Items from a dataset:
════════
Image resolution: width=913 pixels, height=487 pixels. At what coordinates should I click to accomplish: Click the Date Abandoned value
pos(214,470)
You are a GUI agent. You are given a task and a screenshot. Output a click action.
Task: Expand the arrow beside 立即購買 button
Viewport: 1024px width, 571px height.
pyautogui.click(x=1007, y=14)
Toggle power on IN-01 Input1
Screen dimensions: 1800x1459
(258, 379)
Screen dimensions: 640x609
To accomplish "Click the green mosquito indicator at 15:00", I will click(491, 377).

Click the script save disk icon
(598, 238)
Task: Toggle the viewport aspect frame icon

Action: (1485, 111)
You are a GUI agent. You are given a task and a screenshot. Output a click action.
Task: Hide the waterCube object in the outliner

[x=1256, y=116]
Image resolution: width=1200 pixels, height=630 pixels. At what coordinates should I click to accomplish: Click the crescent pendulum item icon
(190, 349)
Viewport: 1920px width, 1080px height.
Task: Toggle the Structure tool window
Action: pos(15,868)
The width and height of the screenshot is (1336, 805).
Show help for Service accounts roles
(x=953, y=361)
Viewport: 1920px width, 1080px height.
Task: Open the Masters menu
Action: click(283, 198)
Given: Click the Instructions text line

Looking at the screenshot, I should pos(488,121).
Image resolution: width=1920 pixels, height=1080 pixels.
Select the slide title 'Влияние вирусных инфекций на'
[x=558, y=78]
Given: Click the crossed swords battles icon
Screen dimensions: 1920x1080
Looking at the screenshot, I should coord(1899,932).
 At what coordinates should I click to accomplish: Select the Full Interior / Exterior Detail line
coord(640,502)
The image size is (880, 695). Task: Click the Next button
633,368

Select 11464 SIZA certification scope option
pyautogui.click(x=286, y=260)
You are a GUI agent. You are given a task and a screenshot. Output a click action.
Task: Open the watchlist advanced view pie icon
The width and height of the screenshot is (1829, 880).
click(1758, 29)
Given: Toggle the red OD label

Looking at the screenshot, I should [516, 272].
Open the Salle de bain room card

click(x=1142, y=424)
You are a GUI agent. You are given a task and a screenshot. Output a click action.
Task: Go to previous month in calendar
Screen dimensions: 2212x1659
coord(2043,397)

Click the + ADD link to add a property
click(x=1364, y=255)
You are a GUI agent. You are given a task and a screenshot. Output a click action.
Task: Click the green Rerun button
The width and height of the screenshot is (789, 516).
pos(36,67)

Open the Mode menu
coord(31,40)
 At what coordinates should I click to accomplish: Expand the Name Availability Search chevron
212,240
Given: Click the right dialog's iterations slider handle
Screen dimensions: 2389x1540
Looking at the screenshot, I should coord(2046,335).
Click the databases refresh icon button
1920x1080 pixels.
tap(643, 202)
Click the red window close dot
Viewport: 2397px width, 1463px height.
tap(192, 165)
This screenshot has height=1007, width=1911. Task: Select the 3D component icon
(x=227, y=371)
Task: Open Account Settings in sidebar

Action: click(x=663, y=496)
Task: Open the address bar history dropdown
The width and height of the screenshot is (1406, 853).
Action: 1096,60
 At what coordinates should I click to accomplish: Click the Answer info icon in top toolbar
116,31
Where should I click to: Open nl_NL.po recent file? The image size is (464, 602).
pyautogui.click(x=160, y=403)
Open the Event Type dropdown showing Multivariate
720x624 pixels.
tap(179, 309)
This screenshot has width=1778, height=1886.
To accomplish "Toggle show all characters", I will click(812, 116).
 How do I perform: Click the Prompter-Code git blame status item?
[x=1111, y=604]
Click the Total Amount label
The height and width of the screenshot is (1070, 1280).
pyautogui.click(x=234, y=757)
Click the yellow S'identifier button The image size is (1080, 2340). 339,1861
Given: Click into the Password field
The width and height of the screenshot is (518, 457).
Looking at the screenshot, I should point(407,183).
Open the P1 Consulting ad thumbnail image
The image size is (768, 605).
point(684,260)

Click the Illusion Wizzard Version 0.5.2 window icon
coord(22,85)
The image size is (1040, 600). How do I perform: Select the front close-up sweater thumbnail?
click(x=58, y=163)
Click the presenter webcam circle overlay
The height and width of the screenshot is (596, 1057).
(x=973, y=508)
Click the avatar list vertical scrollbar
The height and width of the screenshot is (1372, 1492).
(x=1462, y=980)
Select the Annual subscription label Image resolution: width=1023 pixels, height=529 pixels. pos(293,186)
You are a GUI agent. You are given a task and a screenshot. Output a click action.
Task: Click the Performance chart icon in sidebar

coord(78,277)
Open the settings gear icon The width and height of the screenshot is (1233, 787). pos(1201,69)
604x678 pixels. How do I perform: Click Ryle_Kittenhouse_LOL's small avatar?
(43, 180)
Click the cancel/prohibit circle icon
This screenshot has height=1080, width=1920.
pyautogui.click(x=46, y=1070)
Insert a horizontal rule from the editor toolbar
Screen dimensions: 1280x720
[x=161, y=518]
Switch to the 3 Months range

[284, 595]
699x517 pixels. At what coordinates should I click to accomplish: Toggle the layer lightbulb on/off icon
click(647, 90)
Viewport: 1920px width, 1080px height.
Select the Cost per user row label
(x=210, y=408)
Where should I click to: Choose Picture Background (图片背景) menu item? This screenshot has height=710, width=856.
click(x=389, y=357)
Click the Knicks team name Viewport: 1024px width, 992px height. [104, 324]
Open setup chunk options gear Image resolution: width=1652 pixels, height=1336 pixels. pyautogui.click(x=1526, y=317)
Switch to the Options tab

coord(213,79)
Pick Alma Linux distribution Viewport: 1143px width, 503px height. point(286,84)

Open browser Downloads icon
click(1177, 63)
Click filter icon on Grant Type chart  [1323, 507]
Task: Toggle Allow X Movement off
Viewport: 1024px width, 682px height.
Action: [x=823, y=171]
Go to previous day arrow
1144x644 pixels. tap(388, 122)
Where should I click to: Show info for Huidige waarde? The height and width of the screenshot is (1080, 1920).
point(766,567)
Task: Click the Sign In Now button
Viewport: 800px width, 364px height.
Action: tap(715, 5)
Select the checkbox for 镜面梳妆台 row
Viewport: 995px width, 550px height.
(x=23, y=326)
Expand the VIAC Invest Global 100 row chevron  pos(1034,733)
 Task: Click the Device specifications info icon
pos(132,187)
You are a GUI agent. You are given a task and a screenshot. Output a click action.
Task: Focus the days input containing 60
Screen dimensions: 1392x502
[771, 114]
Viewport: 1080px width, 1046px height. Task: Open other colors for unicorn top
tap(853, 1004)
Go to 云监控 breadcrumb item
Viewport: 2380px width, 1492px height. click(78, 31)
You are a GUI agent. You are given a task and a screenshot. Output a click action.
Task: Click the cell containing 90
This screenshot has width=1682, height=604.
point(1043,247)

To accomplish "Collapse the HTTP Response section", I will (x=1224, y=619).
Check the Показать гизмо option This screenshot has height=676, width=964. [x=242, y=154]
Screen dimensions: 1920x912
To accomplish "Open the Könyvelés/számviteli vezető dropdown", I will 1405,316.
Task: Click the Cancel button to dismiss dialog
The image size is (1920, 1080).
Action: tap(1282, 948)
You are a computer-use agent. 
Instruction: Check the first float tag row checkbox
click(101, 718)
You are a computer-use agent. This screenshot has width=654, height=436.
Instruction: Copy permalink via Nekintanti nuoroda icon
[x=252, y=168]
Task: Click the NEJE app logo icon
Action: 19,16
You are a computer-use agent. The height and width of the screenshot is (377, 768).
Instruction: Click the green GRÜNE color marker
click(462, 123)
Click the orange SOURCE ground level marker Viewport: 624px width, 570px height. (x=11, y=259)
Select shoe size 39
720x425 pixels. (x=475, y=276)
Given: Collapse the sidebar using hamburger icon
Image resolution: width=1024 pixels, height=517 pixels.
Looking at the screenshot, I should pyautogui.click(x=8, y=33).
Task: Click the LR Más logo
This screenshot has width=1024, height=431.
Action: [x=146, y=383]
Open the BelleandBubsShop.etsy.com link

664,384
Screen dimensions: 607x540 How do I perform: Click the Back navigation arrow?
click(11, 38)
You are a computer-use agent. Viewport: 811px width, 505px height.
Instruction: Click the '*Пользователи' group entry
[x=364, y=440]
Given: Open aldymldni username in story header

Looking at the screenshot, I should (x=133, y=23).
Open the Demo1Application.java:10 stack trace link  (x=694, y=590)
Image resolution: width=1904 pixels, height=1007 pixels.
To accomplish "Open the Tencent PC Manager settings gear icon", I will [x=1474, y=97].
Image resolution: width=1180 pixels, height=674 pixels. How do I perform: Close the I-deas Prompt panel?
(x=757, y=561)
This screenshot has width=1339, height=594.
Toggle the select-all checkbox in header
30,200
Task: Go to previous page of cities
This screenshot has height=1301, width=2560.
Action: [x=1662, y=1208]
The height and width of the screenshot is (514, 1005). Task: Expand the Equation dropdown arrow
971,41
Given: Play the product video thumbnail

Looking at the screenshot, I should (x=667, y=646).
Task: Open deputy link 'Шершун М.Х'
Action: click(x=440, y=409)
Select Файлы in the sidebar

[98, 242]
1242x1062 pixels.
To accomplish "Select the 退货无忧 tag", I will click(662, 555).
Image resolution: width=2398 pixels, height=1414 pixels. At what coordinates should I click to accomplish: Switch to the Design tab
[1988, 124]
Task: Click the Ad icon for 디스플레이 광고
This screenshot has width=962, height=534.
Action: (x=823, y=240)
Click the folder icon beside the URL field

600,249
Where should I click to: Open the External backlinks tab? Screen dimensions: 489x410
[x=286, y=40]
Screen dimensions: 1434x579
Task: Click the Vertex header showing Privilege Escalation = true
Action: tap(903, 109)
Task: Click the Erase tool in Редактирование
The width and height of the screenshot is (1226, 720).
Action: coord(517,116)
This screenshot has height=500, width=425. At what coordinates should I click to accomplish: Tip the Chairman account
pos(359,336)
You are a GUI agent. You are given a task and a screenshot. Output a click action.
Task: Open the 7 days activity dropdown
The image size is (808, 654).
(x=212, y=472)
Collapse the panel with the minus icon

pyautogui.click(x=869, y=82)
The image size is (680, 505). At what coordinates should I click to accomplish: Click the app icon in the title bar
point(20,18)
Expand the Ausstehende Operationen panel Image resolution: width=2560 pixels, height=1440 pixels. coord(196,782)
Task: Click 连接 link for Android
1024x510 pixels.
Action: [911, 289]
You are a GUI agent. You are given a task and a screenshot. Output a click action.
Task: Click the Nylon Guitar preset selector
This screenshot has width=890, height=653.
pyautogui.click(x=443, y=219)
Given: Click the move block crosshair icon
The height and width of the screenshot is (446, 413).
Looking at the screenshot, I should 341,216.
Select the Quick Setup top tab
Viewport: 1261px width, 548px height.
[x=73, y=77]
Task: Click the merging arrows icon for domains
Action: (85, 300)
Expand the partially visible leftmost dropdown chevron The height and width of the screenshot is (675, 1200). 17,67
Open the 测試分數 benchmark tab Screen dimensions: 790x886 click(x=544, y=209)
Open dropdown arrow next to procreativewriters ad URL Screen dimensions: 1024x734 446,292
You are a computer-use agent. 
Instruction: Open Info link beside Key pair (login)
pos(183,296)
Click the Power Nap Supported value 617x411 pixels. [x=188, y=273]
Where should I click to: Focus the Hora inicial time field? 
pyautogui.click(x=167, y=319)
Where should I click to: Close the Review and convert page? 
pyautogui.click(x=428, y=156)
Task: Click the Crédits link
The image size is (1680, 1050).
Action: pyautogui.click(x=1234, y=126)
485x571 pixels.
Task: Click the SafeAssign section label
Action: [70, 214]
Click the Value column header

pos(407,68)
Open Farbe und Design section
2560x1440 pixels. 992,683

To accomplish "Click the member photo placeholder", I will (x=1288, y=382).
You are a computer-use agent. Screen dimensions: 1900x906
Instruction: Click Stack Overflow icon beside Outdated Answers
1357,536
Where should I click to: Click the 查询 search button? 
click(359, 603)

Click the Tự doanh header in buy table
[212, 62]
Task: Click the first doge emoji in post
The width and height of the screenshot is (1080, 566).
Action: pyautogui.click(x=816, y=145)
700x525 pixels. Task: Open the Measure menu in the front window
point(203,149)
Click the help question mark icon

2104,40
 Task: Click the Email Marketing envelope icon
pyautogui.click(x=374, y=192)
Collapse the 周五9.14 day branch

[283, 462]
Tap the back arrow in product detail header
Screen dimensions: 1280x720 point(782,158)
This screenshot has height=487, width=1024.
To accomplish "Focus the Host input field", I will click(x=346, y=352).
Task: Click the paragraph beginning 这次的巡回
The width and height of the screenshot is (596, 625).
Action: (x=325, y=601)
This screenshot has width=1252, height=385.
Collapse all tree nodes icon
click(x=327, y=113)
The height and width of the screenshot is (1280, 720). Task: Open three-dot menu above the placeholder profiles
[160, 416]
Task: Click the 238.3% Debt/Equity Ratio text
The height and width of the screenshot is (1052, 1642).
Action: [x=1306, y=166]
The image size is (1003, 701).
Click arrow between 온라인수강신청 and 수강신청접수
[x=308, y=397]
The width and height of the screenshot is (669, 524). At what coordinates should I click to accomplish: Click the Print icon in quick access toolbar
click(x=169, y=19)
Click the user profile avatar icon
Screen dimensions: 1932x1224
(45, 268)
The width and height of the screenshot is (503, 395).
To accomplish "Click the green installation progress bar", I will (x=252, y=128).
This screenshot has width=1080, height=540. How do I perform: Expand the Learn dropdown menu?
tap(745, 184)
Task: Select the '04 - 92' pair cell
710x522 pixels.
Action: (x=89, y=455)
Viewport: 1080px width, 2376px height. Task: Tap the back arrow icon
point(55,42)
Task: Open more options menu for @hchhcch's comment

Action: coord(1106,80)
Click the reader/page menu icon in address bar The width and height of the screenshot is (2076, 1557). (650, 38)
════════
**What is expected:**
Edit the rows from the start through the line that contains "Action: pos(15,868)", changing "waterCube" to "waterSphere" and leaving everything else unchanged.

**Exercise answer:**
Image resolution: width=913 pixels, height=487 pixels. At what coordinates should I click to accomplish: Click the Date Abandoned value
pos(214,470)
You are a GUI agent. You are given a task and a screenshot. Output a click action.
Task: Expand the arrow beside 立即購買 button
Viewport: 1024px width, 571px height.
pyautogui.click(x=1007, y=14)
Toggle power on IN-01 Input1
Screen dimensions: 1800x1459
(258, 379)
Screen dimensions: 640x609
To accomplish "Click the green mosquito indicator at 15:00", I will click(491, 377).

Click the script save disk icon
(598, 238)
Task: Toggle the viewport aspect frame icon

Action: (1485, 111)
You are a GUI agent. You are given a task and a screenshot. Output a click action.
Task: Hide the waterSphere object in the outliner

[x=1256, y=116]
Image resolution: width=1200 pixels, height=630 pixels. At what coordinates should I click to accomplish: Click the crescent pendulum item icon
(190, 349)
Viewport: 1920px width, 1080px height.
Task: Toggle the Structure tool window
Action: pos(15,868)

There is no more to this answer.